# Pilgrim Psychiatric Centre, New York.



## lizm73 (Aug 12, 2010)

My 2nd UrbEx on my trip to New York in the summer.
Like Kings Park, Pilgrim was one of the farm colonies set up to take the overspill of patients from the city asylums.
Built in 1930, and used during world war II to treat taumatized soldiers, the hospital grew to become the largest hospital in the world, at its peak with just under 14,000 patients.
Downsizing began in the 1970's with certain buildings closed. Pilgrim took the overspill of patients from Kings Park and Central Islip when they finally closed in the mid 90's.
Pilgrim is the last standing Psychiatric hospital on Long Island. One third of the site is still operational, the rest lays derelict.
Some of my photos.


----------



## Earth Worm Jim (Aug 12, 2010)

Tidy! Liking the photos.


----------



## scottyg100 (Aug 13, 2010)

That place looks amazing, im really glad i had a look amazing photos thank you for sharing.


----------



## and7barton (Aug 13, 2010)

So the people now trashing the place, and graffitiing it, are the SANE ones ?


----------



## OSPA (Aug 13, 2010)

Great explore, this place is huge! looks good in blak and white too.
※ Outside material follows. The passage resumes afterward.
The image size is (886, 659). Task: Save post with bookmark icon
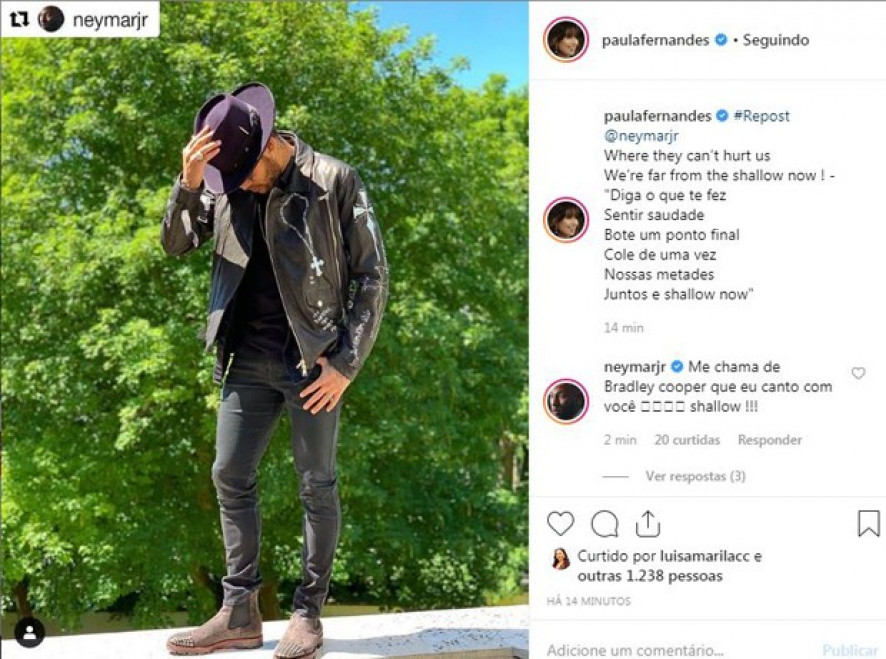pos(868,523)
What is the place with the mesh door?


----------



## tommo (Aug 13, 2010)

another great explore, they do like building them large lol, its a grand looking place


----------



## godzilla73 (Aug 14, 2010)

Lovely mono work. Did you take them like that or work them up afterwards?
GDZ


----------



## lizm73 (Aug 15, 2010)

I just changed them to B&W in Photoshop 

As for the cage! I'm not quite sure, it was in the Toilet/Shower area, maybe for hosing patients down 

Or that could just be my wild imagination!

A lot of buildings still to explore, and like Kings Park I will be back there next summer! These places are not going anywhere soon thankfully


----------



## nickso (Aug 15, 2010)

nice pics. 

whats with the broken open walls? is that broken door frames or new holes made for some reason?


----------



## Mr Sam (Aug 16, 2010)

NICE!!!!! good to see some more American stuff


----------



## lizm73 (Aug 16, 2010)

Those holes are about 4 ft high and appear everywhere!
No idea why they have been made!

Here are some colour shots


----------